Stored items
Start of Block
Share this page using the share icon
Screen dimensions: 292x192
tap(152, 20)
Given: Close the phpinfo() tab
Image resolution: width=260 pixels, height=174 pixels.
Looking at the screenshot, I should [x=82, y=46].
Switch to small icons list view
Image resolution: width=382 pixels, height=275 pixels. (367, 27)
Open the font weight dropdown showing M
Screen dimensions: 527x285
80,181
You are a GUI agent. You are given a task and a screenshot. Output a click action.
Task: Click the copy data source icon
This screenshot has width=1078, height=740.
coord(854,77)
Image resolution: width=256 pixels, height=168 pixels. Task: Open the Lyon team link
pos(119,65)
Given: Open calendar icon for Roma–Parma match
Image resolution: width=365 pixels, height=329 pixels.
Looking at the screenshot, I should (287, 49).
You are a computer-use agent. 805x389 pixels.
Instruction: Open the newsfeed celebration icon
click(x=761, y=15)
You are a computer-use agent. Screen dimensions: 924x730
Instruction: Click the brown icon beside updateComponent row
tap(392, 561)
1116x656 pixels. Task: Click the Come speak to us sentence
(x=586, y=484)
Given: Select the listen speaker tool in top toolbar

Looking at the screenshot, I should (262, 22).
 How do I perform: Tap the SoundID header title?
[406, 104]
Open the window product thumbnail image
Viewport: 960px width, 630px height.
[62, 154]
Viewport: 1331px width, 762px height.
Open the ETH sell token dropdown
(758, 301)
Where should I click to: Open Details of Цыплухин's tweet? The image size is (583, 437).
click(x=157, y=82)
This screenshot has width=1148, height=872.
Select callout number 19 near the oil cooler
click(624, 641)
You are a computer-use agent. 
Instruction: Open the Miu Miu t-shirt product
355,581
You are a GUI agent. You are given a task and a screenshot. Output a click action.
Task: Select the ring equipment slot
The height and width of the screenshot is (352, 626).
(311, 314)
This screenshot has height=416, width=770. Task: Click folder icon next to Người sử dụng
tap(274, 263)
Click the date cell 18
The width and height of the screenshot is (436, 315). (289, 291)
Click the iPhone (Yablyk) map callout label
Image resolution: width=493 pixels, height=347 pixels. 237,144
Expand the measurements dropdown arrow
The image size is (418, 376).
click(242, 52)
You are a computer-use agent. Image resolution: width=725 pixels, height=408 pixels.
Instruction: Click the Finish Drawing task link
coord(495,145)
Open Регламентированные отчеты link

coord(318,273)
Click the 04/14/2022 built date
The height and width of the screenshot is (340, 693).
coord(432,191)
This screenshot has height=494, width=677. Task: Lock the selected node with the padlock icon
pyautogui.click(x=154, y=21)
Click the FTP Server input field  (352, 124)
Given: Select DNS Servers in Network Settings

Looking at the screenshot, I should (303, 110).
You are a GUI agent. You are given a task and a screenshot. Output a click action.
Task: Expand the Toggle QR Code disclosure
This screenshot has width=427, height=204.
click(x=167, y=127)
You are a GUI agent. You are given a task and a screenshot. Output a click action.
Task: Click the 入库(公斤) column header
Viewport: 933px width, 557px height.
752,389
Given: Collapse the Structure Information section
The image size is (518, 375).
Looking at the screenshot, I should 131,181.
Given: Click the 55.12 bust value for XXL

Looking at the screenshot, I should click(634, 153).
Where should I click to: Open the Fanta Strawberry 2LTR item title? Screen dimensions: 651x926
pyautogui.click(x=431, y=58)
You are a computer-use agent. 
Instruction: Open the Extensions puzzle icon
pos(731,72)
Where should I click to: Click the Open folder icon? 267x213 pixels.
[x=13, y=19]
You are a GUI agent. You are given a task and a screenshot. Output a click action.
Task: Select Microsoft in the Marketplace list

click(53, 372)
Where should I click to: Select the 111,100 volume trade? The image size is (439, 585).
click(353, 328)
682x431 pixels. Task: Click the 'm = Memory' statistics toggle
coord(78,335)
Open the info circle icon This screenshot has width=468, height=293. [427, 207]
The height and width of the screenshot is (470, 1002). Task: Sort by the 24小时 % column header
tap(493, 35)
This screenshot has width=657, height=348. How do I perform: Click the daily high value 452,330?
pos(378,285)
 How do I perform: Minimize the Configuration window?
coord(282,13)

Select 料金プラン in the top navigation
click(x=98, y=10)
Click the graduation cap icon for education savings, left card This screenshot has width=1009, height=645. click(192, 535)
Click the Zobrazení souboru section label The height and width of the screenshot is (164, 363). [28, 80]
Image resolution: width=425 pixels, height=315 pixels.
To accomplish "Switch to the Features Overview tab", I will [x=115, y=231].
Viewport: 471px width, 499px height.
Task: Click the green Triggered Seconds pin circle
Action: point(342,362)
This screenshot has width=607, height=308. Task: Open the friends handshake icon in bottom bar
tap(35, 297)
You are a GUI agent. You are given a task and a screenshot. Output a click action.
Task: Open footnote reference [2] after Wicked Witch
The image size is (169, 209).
End of Block
Find and copy each line above holding "section".

Task output:
Given: Collapse the Structure Information section
Click the Zobrazení souboru section label The height and width of the screenshot is (164, 363). [28, 80]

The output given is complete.